Educação e Superação: A história de quem ensinou Marialva a ler entre as estradas de terra
No terceiro capítulo da nossa série histórica, relembramos o início improvisado do ensino na cidade e a época de ouro das escolas rurais, que alfabetizaram a maioria da população pioneira.
Formandos da escola de Santa Fé do Pirapó - 1959 Olhar para as modernas salas de aula de hoje em Marialva exige um exercício de memória para compreender que, há sete décadas, o quadro negro e o giz eram artigos de luxo disputados em salas improvisadas de madeira. Dentro das comemorações dos 75 anos de Marialva, mergulhamos na história da educação local — uma trajetória marcada pelo improviso e pelo heroísmo.
A "Escolinha" e o Ensino Descentralizado
Nos primeiros anos, o ensino em Marialva era uma colcha de retalhos. A sede da "Casa Escolar" original, localizada onde hoje está o Fórum, era pequena demais para a demanda. O resultado? As turmas se espalhavam por casas vizinhas, transformando residências em salas de aula.
Nomes como as professoras Emília Tetto e Lenice Marques Nápolis tornaram-se lendas vivas desse período, conduzindo crianças em espaços onde hoje funcionam locais modernos como a Câmara de Vereadores e a Academia Corpo e Ação.
O Surgimento dos Gigantes do Ensino
A partir de 1949, a estrutura começou a se oficializar com marcos que permanecem vivos até hoje:
1949 (Escola Dr. Milton Tavares Paes): O antigo Grupo Escolar de Marialva, marco do governo Moisés Lupion.
1953 (Colégio Estadual Bittencourt): O primeiro ginásio da cidade.
1954 (Formação de Docentes): A criação da Escola Normal Regional Nivaldo Braga, essencial para formar os professores que a cidade tanto precisava.
A Epopeia das Escolas Rurais: O Coração de Marialva
Se a cidade crescia, era no campo que a vida pulsava com mais força. Durante o auge da cafeicultura, a zona rural de Marialva concentrava a maior parte da população.

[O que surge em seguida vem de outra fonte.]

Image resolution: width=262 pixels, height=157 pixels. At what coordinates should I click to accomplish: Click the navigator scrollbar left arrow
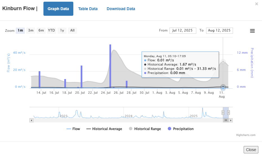(x=31, y=120)
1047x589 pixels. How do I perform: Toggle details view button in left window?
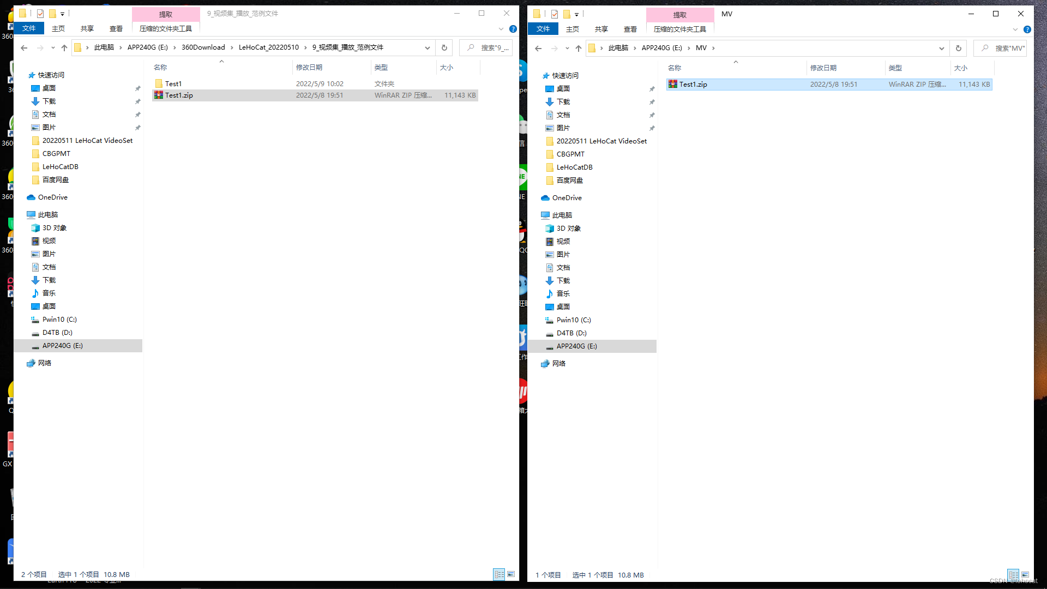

As professoras rurais eram verdadeiras heroínas. Muitas, ainda jovens, caminhavam quilômetros ou enfrentavam estradas de terra onde os carros atolavam constantemente. Eram acolhidas pelas famílias de agricultores, dormindo em fazendas para garantir que o conhecimento chegasse aos filhos dos trabalhadores.
"O conforto das salas de aula de hoje é fruto do esforço de pioneiros que lecionavam em casas de madeira e percorriam estradas de barro."
Com a geada negra e a crise do café, o êxodo rural esvaziou os sítios. Das dezenas de escolas que pontilhavam o interior, hoje restam apenas três guardiãs dessa história, nos distritos de Santa Fé do Pirapó, São Miguel do Cambuí e Aquidaban.
Perguntas Frequentes sobre a História da Educação em Marialva
Qual foi a primeira escola oficial de Marialva?
A primeira instituição oficial foi o Grupo Escolar de Marialva, criado em 1949, que hoje conhecemos como a Escola Dr. Milton Tavares Paes.
Por que o ensino era feito em casas particulares antigamente?
Devido ao rápido crescimento da população pioneira, a sede oficial da Casa Escolar não comportava todos os alunos. Por isso, a prefeitura alugava salas em casas vizinhas para funcionar como extensões.
Quem foram as professoras pioneiras citadas na história local?
Entre as mais lembradas estão Emília Tetto e Lenice Marques Nápolis, que lideraram o ensino primário quando a cidade ainda estava em formação.
Quantas escolas rurais ainda existem em Marialva?
Atualmente restam apenas três escolas rurais ativas, localizadas nos distritos de Santa Fé do Pirapó, São Miguel do Cambuí e Aquidaban. Antigamente, havia dezenas delas espalhadas pelas estradas rurais.